Sie sprechen gerne von „Sozialpartnerschaft neu“. Wie soll die ausschauen?

In einer „Zukunftspartnerschaft“ soll das gemeinsame Ganze gemeinsam behandelt werden. Davon haben wir uns in den vergangenen Jahren sehr weit entfernt. Es ist eine Art Bazarhandel-Mentalität eingezogen. Wir brauchen aber eine Zukunftspartnerschaft bei den großen Fragen, wie etwa der Verschiebung der internationalen Marktmacht von Europa Richtung Asien. Die rasante Weiterentwicklung dort ist ein Faktum, mit dem sich die heimische Wirtschaft auseinandersetzen müsse. Gepaart mit der Digitalisierung muss man die Chancen sehen. Es gibt überall gute Ansätze, aber es ist nicht der große Wurf gelungen, dem man sich auch verschrieben hat. Ende Juni werde ich mich mit den neuen Präsidenten der Sozialpartnerschaft zusammensetzen, wie wir es anlegen wollen. Ich gehe sehr offenherzig in diese Gespräche.

Immer öfter gehen Unternehmer an die Öffentlichkeit, um Flüchtlinge, die ihre Lehre erfolgreich absolviert haben, vor der Abschiebung zu retten. Werden Sie sich als neuer Wirtschaftskammerpräsident dafür einsetzen, dass gut integrierte Flüchtlinge über die Rot-Weiß-Rot-Karte bleiben können?

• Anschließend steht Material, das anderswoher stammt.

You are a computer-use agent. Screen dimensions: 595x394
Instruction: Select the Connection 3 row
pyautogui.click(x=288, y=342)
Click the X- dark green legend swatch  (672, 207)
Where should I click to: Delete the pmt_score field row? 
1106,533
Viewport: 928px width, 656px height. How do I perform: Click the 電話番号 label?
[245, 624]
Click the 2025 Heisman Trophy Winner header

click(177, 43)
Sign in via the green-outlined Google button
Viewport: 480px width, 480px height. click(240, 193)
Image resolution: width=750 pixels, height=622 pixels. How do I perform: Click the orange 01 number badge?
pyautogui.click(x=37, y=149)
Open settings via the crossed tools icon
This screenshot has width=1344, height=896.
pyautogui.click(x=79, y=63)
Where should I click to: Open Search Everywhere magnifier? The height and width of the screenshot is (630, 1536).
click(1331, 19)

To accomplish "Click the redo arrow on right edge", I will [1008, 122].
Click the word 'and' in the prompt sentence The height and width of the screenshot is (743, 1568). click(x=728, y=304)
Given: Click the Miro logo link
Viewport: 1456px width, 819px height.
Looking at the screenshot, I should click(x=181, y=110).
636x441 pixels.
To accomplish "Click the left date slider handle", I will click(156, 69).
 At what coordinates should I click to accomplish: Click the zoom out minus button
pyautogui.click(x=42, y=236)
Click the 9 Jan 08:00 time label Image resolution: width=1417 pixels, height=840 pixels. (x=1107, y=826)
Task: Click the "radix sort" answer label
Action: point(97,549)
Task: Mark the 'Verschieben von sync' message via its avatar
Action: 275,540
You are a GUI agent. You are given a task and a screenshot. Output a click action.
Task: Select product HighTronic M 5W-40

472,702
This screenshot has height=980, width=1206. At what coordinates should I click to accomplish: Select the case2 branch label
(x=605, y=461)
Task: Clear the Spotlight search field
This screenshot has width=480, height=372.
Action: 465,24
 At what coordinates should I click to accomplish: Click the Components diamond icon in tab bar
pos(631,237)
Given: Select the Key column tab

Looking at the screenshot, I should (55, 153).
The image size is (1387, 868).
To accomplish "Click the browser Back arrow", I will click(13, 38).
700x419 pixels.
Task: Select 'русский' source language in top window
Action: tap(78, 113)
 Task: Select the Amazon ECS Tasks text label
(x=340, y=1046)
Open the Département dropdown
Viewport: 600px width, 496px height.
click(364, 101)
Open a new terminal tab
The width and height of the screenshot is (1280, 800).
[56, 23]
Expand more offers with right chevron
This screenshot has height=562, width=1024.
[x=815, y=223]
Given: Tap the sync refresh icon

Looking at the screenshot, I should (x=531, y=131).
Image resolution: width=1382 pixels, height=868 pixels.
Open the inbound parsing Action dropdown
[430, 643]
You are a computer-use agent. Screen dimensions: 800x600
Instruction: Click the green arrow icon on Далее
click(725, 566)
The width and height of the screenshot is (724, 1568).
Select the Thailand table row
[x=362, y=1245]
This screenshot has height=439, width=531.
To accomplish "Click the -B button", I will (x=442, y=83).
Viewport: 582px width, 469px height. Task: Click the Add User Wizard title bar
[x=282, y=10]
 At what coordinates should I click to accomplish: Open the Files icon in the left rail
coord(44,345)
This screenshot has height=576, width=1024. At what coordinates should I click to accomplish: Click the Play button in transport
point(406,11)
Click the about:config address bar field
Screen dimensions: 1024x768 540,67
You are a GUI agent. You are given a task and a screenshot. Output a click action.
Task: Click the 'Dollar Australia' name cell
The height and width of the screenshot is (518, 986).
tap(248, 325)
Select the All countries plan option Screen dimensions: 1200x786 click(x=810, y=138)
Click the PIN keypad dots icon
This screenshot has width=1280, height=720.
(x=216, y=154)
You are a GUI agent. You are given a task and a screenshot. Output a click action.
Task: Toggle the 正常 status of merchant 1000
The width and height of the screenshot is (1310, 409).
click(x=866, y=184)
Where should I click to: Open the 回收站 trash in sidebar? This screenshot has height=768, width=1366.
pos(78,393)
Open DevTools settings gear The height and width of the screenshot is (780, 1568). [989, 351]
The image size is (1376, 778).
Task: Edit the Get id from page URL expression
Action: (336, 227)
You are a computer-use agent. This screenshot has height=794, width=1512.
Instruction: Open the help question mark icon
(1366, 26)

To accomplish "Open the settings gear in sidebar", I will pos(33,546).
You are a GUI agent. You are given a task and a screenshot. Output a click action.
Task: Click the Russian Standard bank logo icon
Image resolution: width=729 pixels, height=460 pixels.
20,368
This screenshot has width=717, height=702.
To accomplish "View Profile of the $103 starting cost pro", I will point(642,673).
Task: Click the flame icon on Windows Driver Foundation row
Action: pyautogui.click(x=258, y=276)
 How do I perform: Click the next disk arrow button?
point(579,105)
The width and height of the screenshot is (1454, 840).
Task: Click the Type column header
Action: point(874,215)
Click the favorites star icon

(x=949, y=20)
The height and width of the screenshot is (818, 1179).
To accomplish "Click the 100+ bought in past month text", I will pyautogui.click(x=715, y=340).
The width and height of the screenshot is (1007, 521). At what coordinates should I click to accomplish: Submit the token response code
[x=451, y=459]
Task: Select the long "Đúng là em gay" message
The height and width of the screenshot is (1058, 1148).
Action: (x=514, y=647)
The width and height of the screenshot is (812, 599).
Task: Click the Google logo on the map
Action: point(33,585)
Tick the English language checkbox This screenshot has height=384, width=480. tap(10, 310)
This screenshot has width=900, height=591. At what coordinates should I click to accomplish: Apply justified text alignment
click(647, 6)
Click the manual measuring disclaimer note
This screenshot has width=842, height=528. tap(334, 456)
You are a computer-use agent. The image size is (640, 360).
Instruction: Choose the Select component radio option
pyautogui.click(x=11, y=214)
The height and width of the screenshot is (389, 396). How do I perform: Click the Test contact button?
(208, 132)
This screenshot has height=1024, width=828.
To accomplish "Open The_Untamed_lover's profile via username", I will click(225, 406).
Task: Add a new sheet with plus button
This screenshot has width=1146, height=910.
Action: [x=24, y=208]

Als Unternehmervertreter ist der Maßstab die Rechtsstaatlichkeit. Darauf muss ich mich als Unternehmer verlassen können. Das heißt in diesem Fall: Wenn es einen negativen Bescheid gibt, dann gibt es einen negativen Bescheid. Das mag im Einzelfall sehr bitter sein, aber es gibt offenbar keinen Asylgrund. Um solche Situationen zu vermeiden, müssen die Verfahren verkürzt werden. Wenn jemand seine gesamte Ausbildung in Österreich macht, gut integriert ist und dann bekommt er einen negativen Asylbescheid, verstehe ich den Unmut. Aber man muss beide Seiten sehen. Ich verstehe auch jene, die sagen, man kann nicht die Rechtsstaatlichkeit mit einer Sonderausnahme umgehen. Dann müsste ich eine andere gesetzliche Grundlage schaffen.

Digitalisierung war schon als Minister Ihr Schwerpunkt. Wie werden Sie die Digitalisierung als Wirtschaftskammerpräsident vorantreiben?

Wir müssen vor allem in der Bildung ansetzen. Weg von der dualen, hin zu einer trialen Ausbildung gehen. Für unsere Kinder ist es selbstverständlich, dass sie sich ihr Wissen über die digitalen Medien aneignen. Aber die Mitarbeiter in den Betrieben haben diese Qualifikation noch nicht. Die Mitarbeiter hier auf den aktuellen Level zu bringen, schaffen die Unternehmen nicht. Ich habe vor, ein Bildungsinnovationspaket zu schnüren, wo wir einen dreistelligen Millionenbetrag investieren werden.